P: Existe uma versão genérica do Isochol disponível?

Isochol é o nome comercial do composto ativo Himecromona. A Himecromona é um composto não patenteado e bem estabelecido que pode estar disponível internacionalmente sob diferentes nomes comerciais, dependendo da região.


P: De que forma a hora do dia em que se toma o Isochol afeta a sua eficácia?

De acordo com a documentação oficial do produto, não existem tipicamente requisitos obrigatórios de separação temporal relacionados com a eficácia do comprimido oral ou com a sua interação com alimentos. Isto indica que a hora do dia não é um fator primordial na ação do fármaco.


P: Quanto tempo permanece o Isochol no sistema após a última dose?

O composto ativo, a Himecromona, é conhecido por ter uma semivida terminal curta de aproximadamente 28 minutos. Devido ao facto de o fármaco ser rapidamente metabolizado, o composto inalterado é habitualmente pouco detetável na corrente sanguínea após duas horas.

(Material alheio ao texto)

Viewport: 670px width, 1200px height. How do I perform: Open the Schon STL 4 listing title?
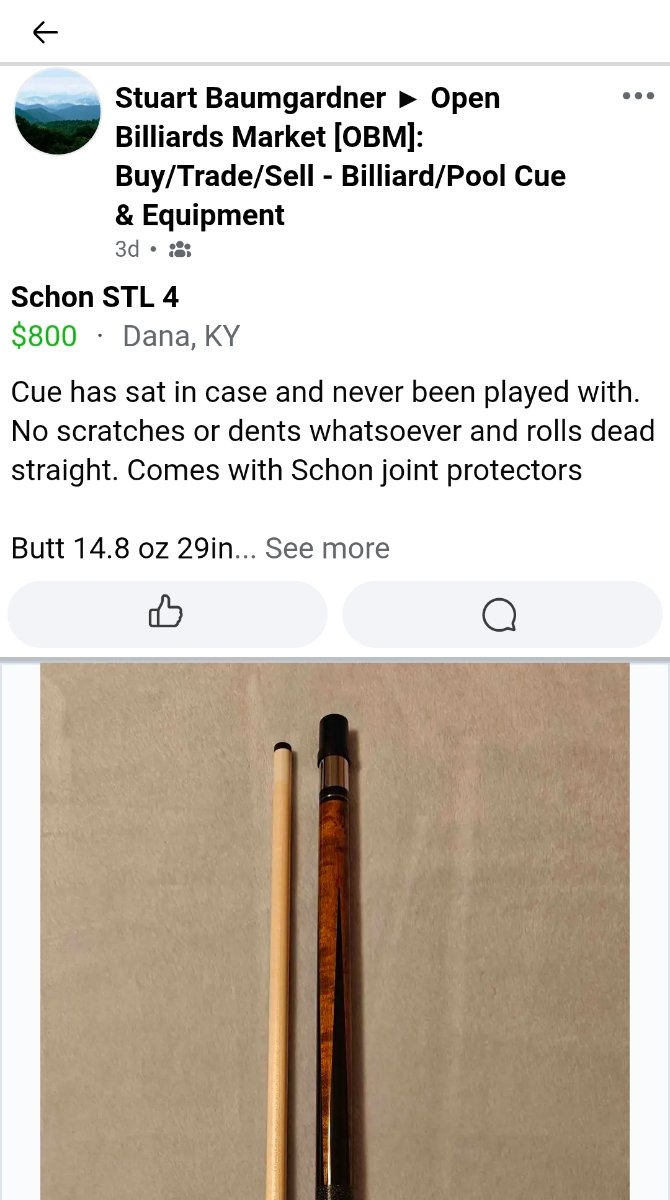point(95,296)
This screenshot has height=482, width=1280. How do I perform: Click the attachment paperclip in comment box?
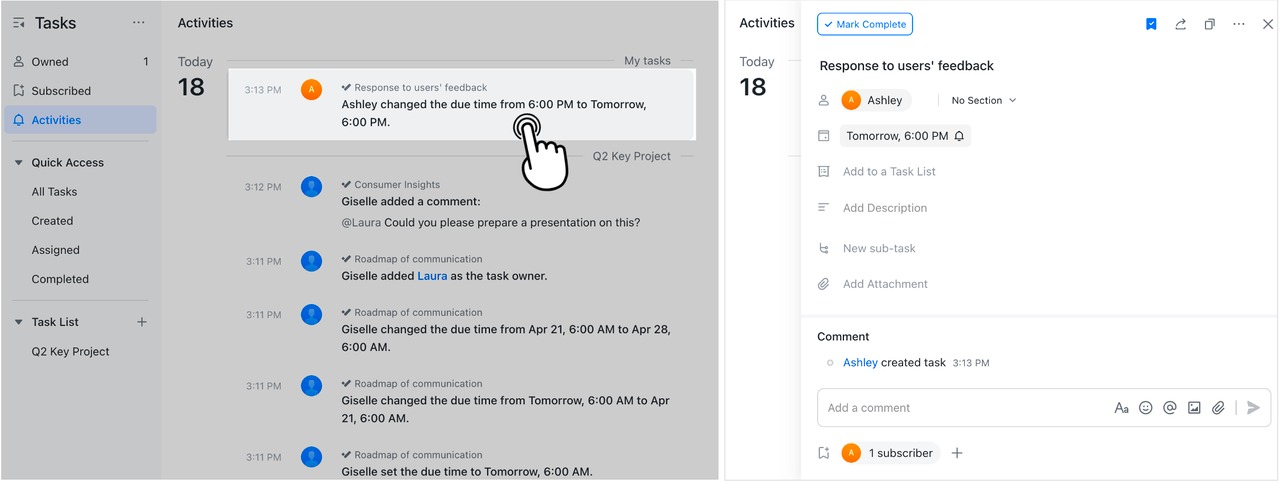(x=1218, y=408)
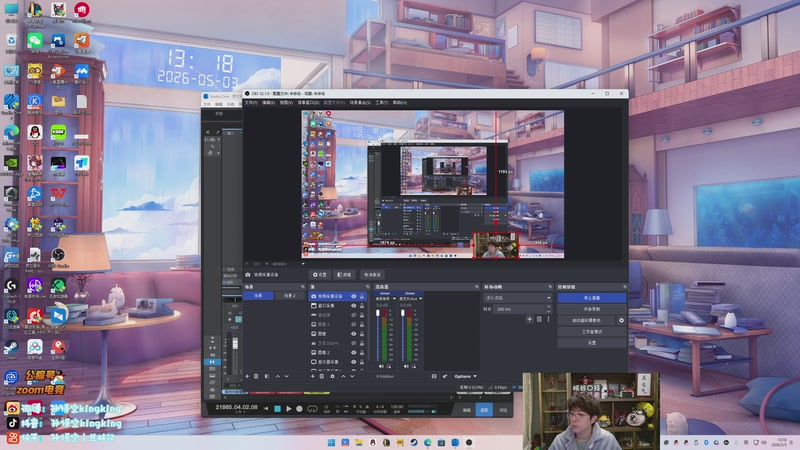
Task: Open the virtual camera settings gear
Action: pyautogui.click(x=621, y=320)
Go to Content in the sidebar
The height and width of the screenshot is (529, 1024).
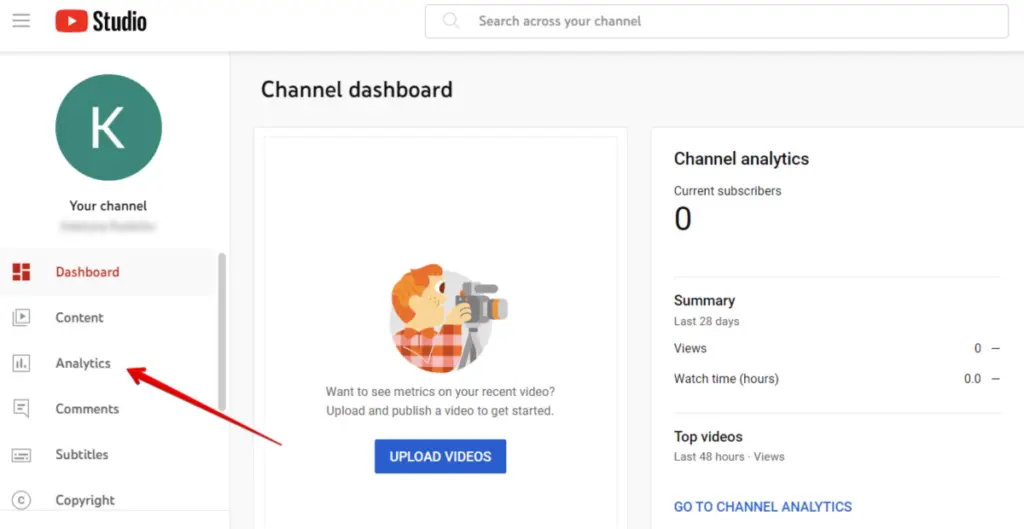[x=79, y=318]
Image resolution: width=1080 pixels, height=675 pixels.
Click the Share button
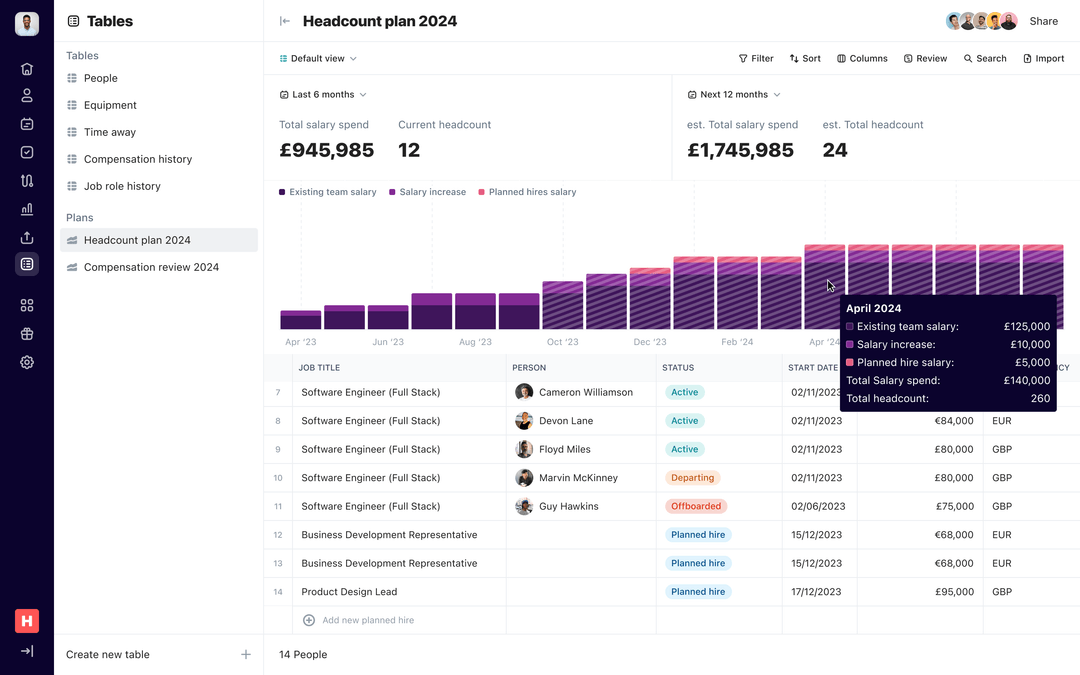[1043, 20]
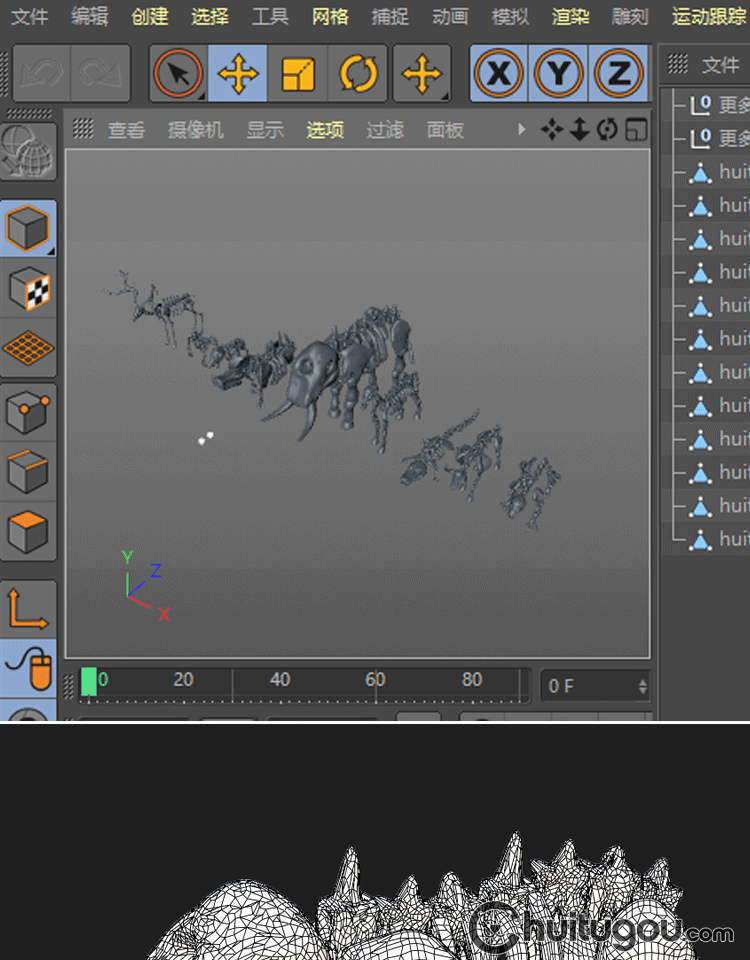Activate the Rotate tool
This screenshot has width=750, height=960.
click(358, 74)
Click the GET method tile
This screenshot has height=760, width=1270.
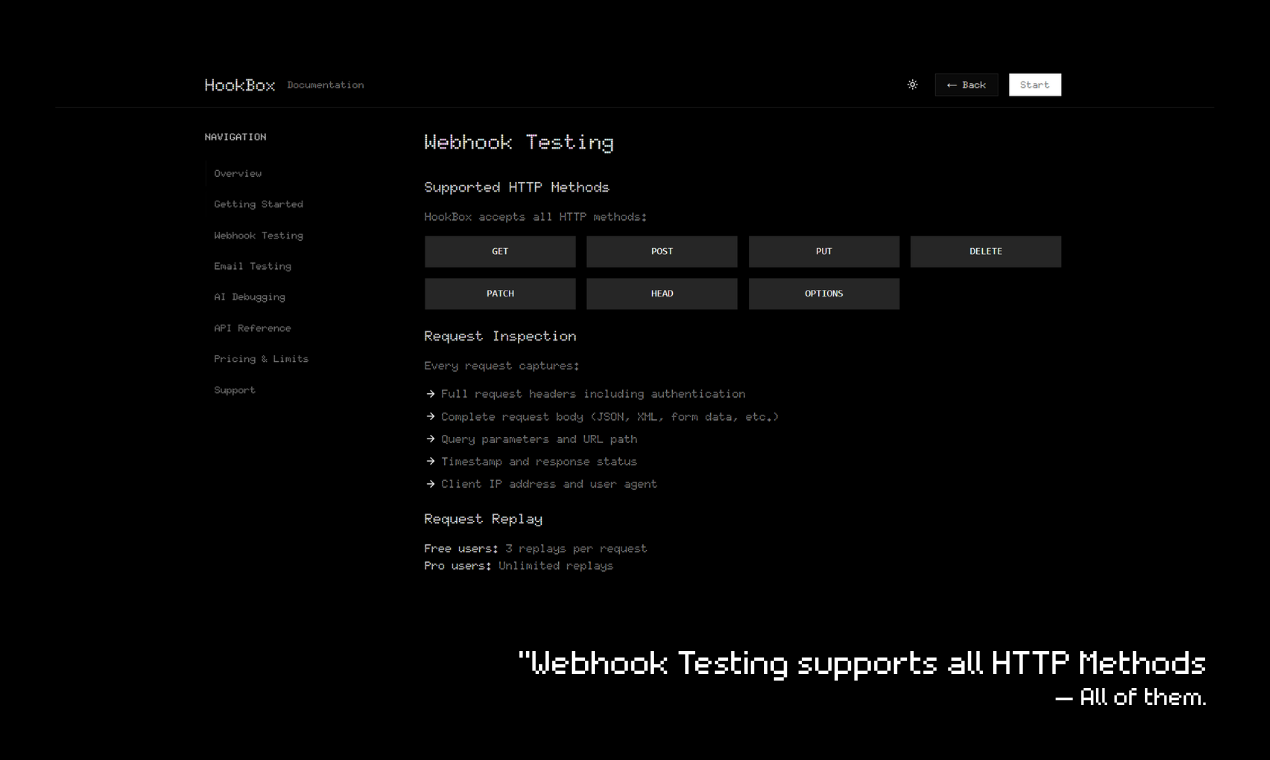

P: Estão disponíveis diferentes dosagens de Isochol?

O Isochol está disponível em duas formas principais: um comprimido revestido (drageia), que se encontra habitualmente disponível numa gama de dosagens, e um concentrado preparado para perfusão intravenosa. A forma e a dosagem específicas utilizadas dependem da indicação prescrita.

Como Isochol deve ser armazenado e descartado?

Condições de Conservação do Isochol (Himecromona)

As informações regulamentares oficiais determinam condições específicas para assegurar a qualidade e a estabilidade do produto. O Isochol deve ser conservado a uma temperatura inferior a 25 °C e não deve ser refrigerado nem congelado. O medicamento deve ser mantido na sua embalagem original e na embalagem exterior para proteger o conteúdo da luz e da humidade.

Todos os produtos medicinais, incluindo o Isochol, devem ser guardados fora da vista e do alcance das crianças para prevenir a ingestão acidental. O produto não deve ser utilizado após o prazo de validade indicado na embalagem.

Instruções de Eliminação

A eliminação adequada é exigida pelas agências regulamentares. Não deite fora qualquer quantidade de Isochol não utilizada ou fora de prazo através do lixo doméstico ou das águas residuais. O produto deve ser eliminado de acordo com os requisitos regulamentares locais. O medicamento não utilizado deve, habitualmente, ser entregue a um farmacêutico para garantir uma eliminação segura e ambientalmente responsável.

Atenção! Sempre consulte um médico ou farmacêutico antes de usar pílulas ou medicamentos.